OBJECTIVE — Starting with the line that contains "This screenshot has" and continuing through the end of the listing, write out those lines again with the requests included, offsetting every coordinate in the answers by adding 16. Leave the pictures out.

RECORDS FOR THE TASK —
_ _ _ _ _

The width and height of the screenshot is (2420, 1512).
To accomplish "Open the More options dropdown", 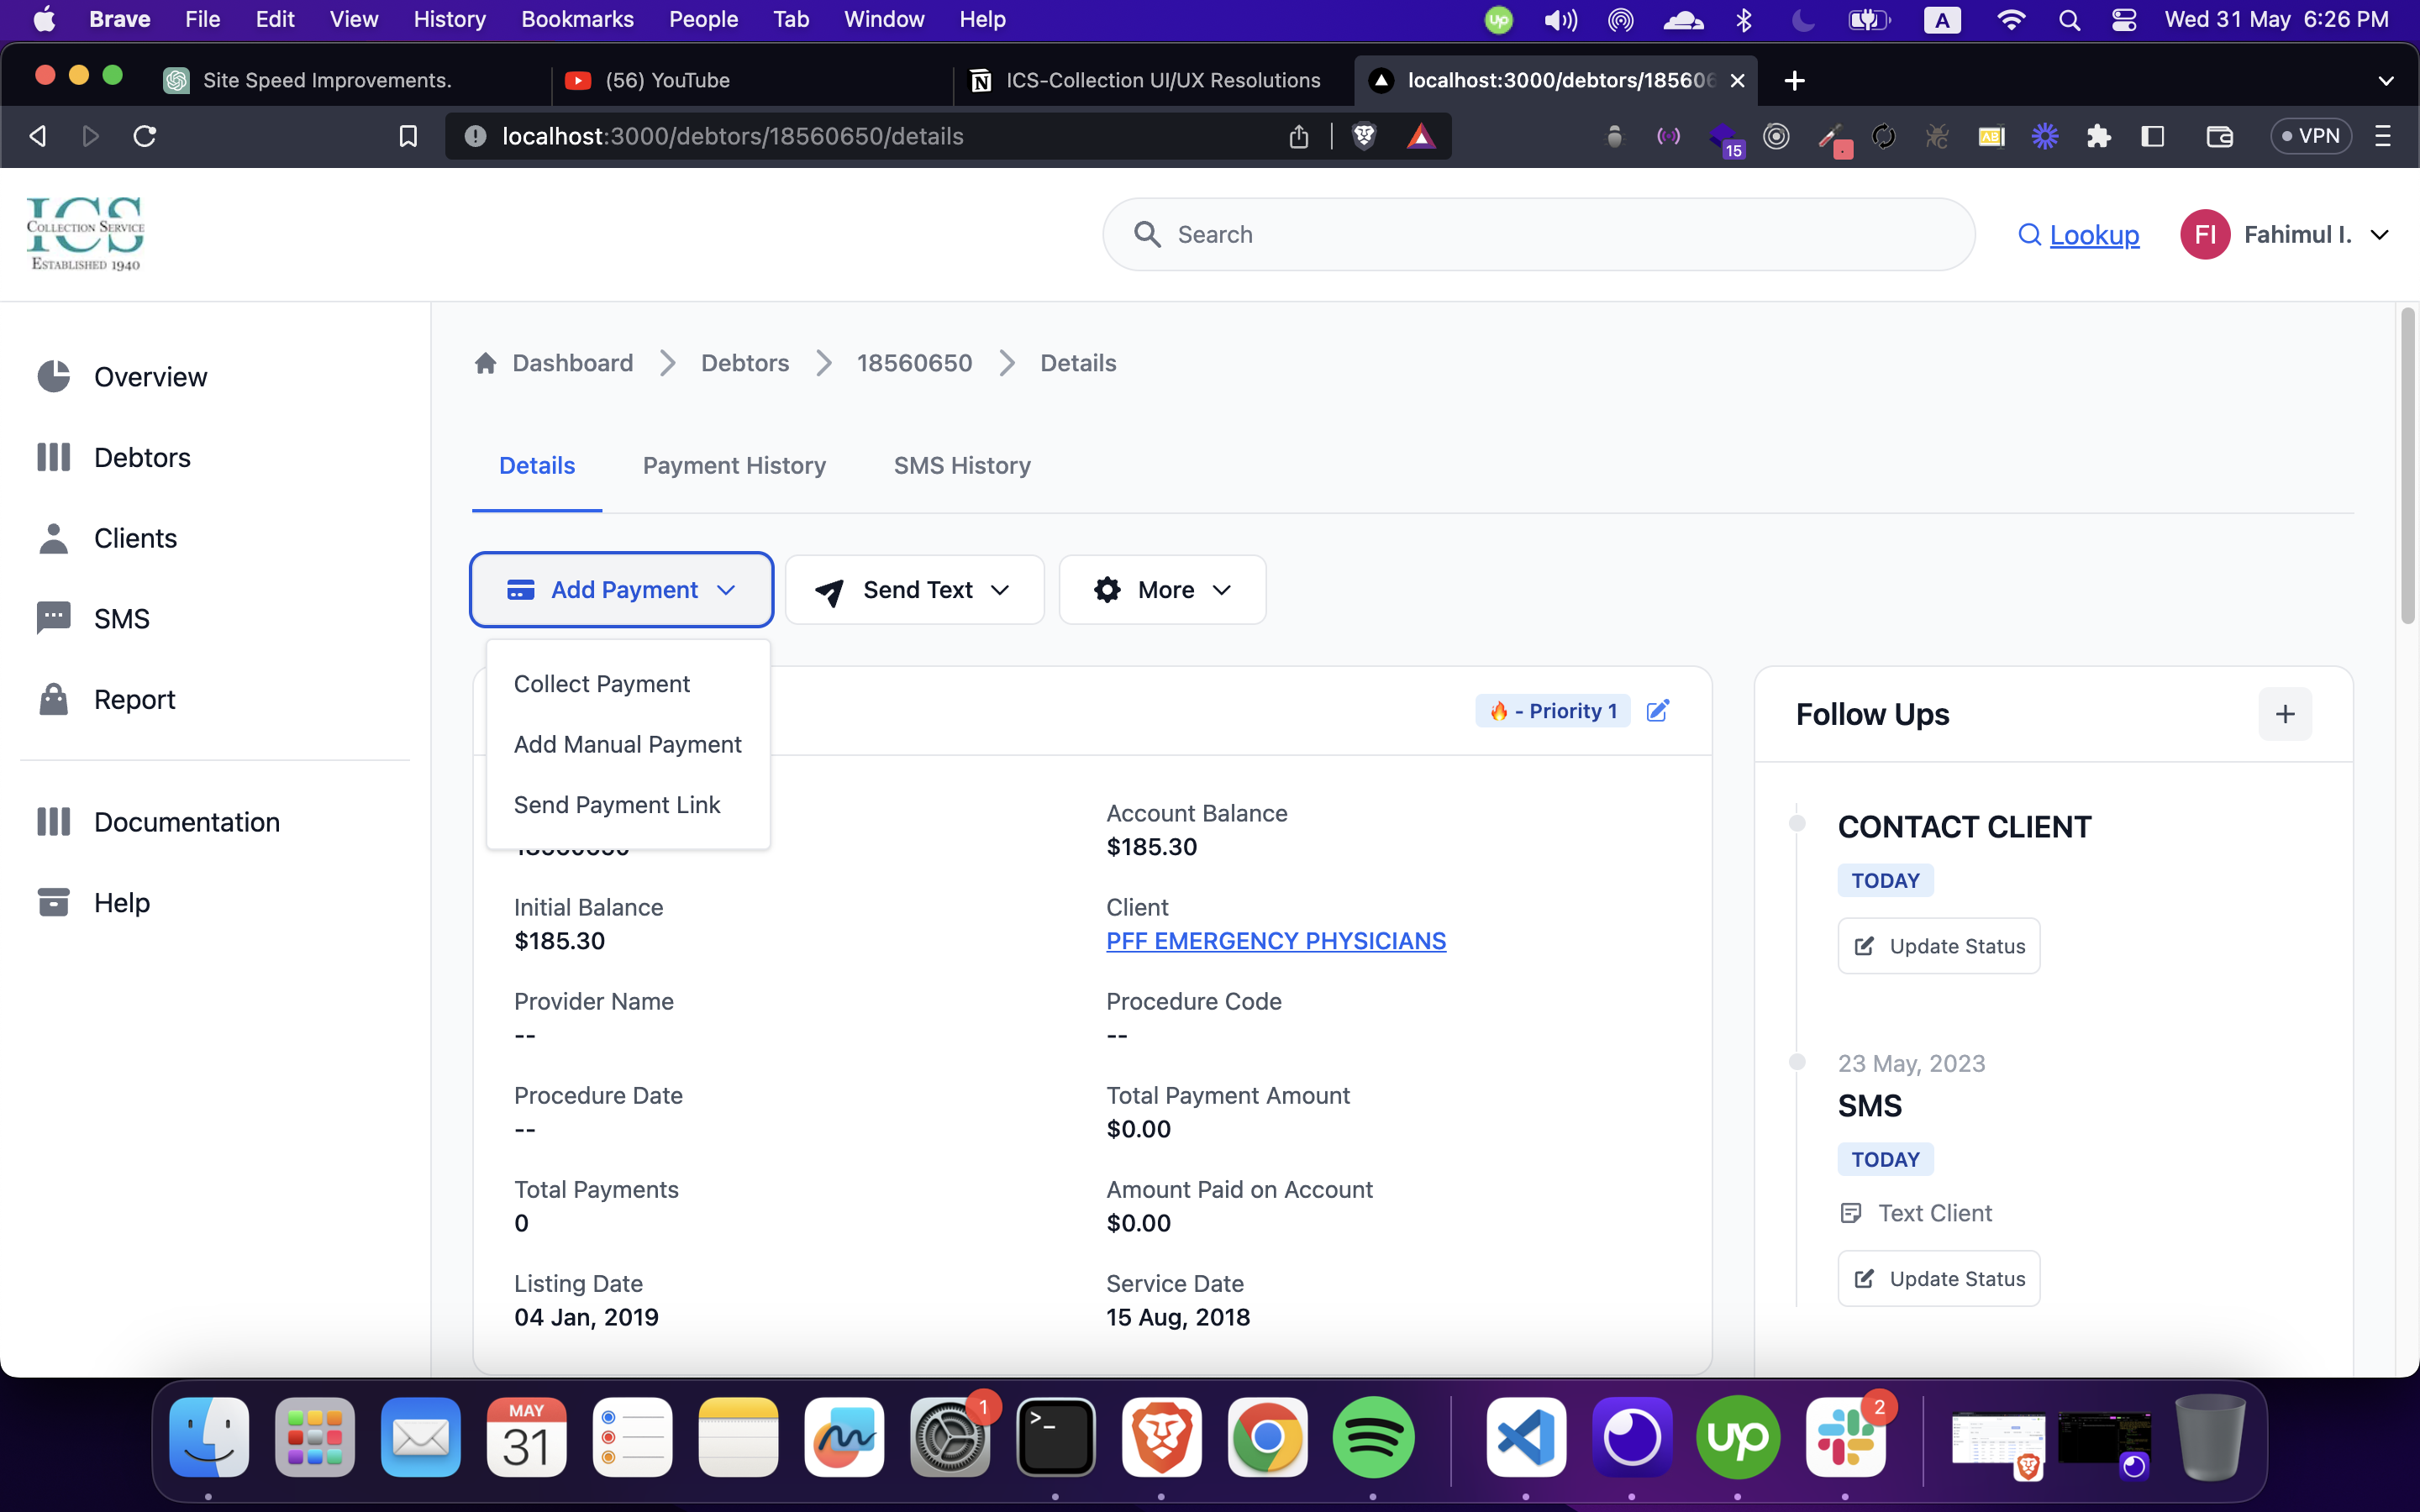I will (x=1162, y=590).
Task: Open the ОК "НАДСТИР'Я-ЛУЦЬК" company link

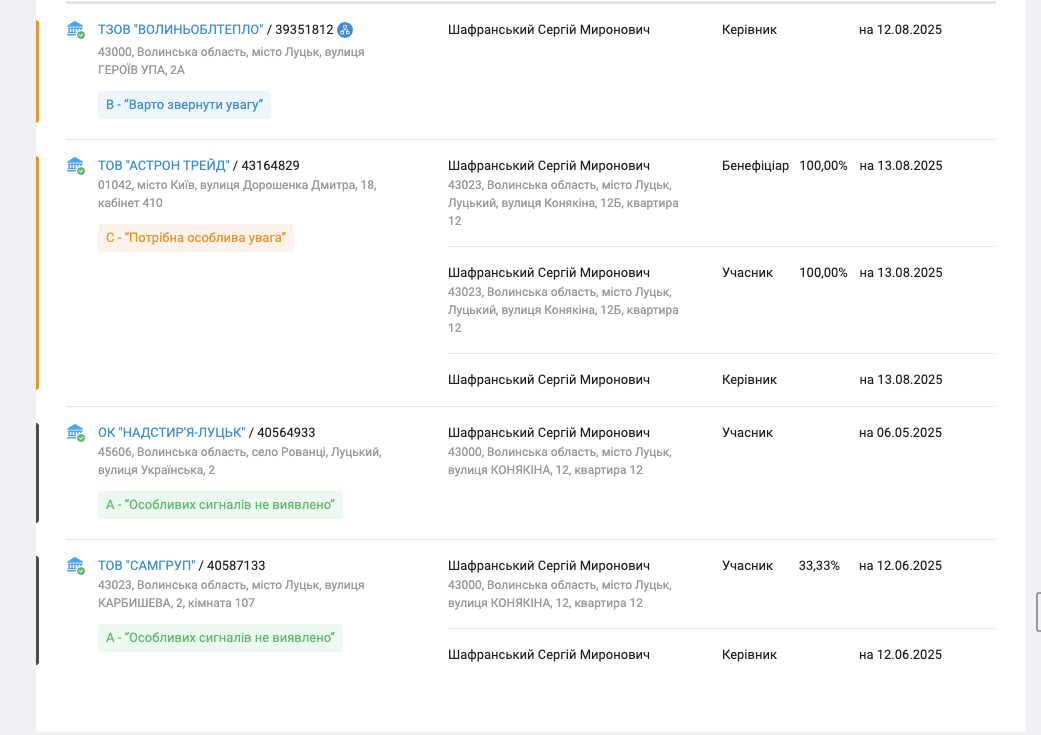Action: 171,433
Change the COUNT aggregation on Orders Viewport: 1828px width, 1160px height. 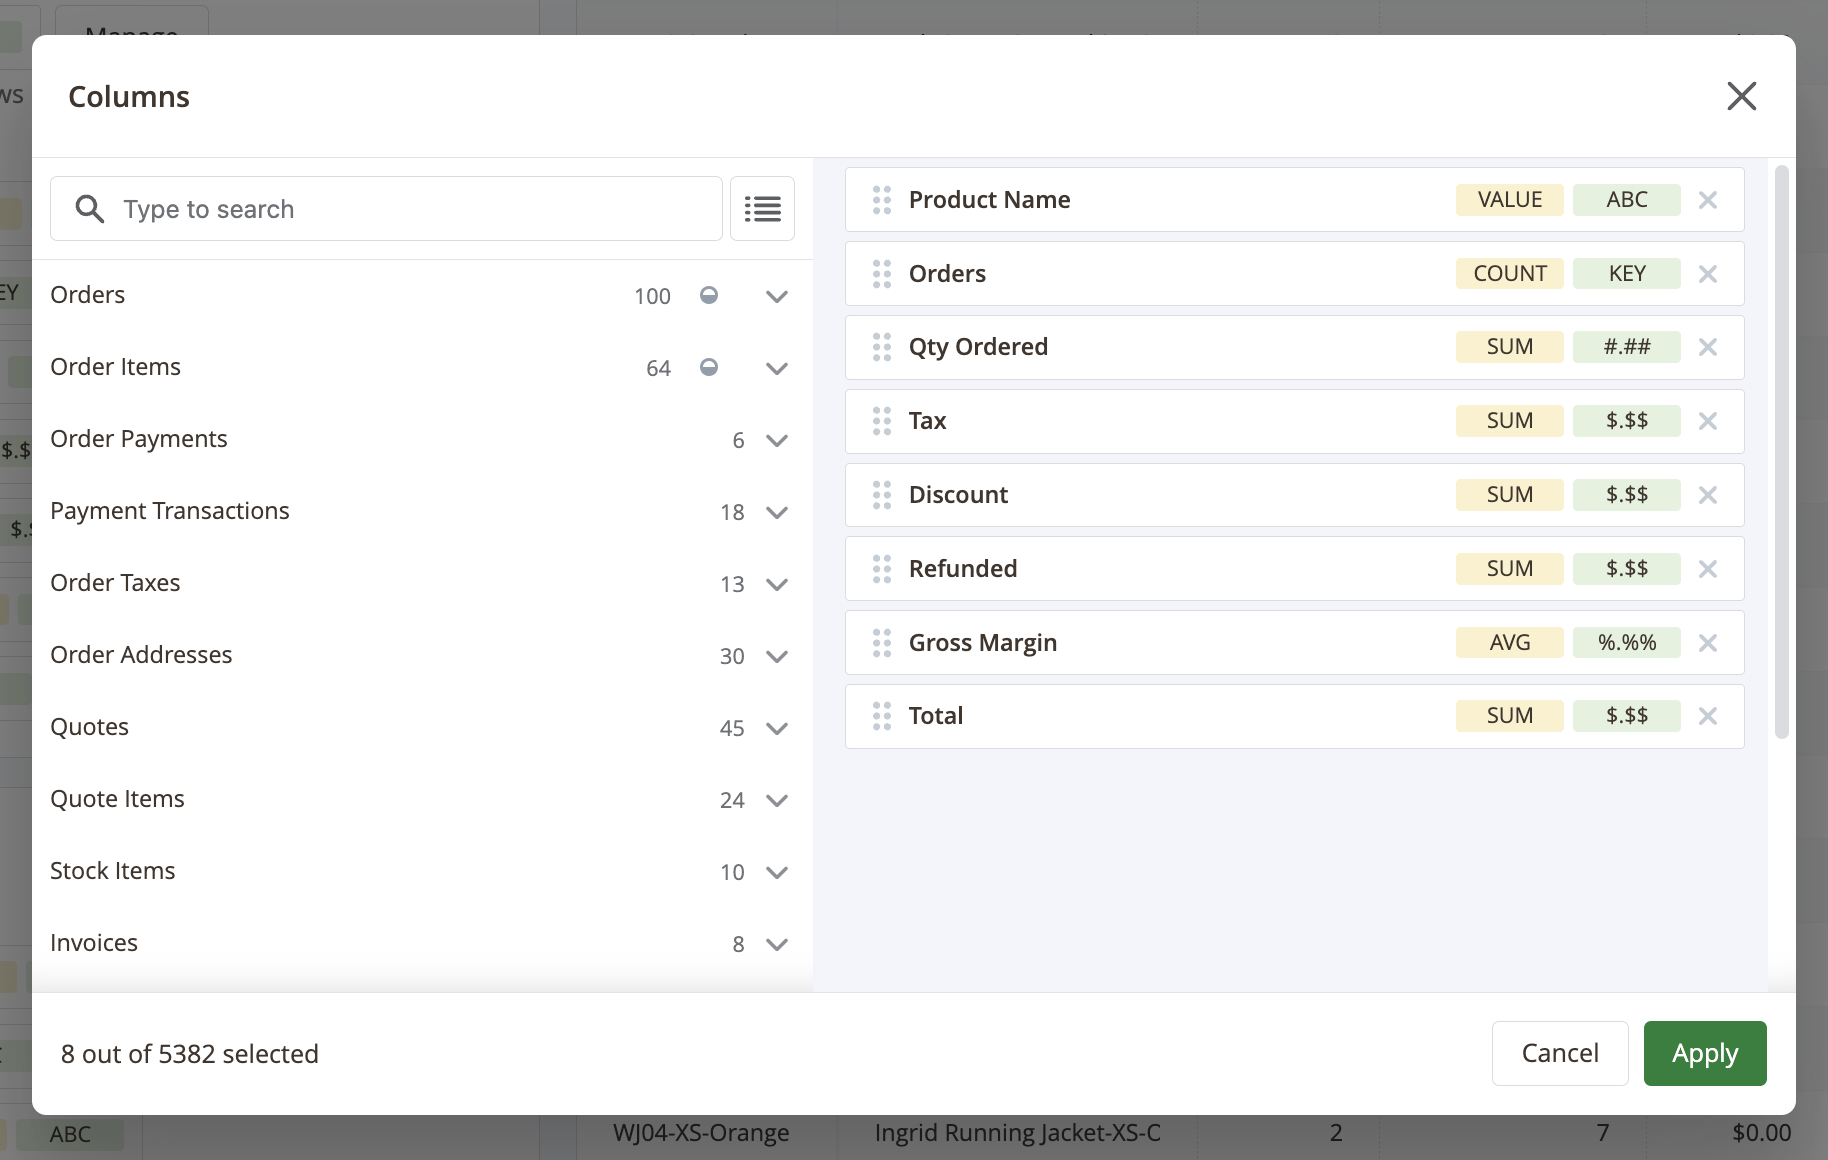click(x=1509, y=274)
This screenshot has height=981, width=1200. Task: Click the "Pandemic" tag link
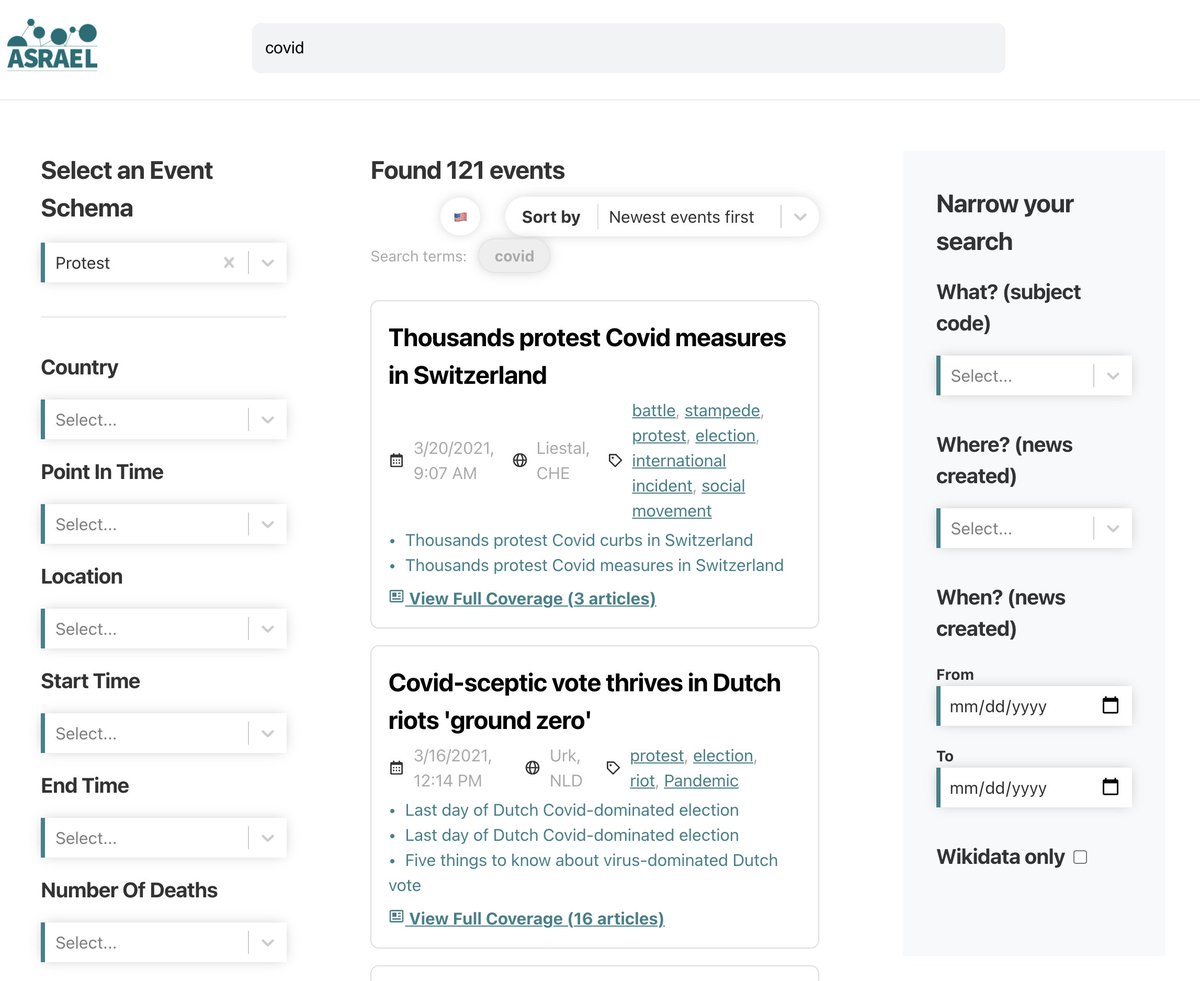[701, 781]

_ _ _ _ _

THE SOLUTION —
This screenshot has height=981, width=1200. Task: Click the "Pandemic" tag link
[717, 797]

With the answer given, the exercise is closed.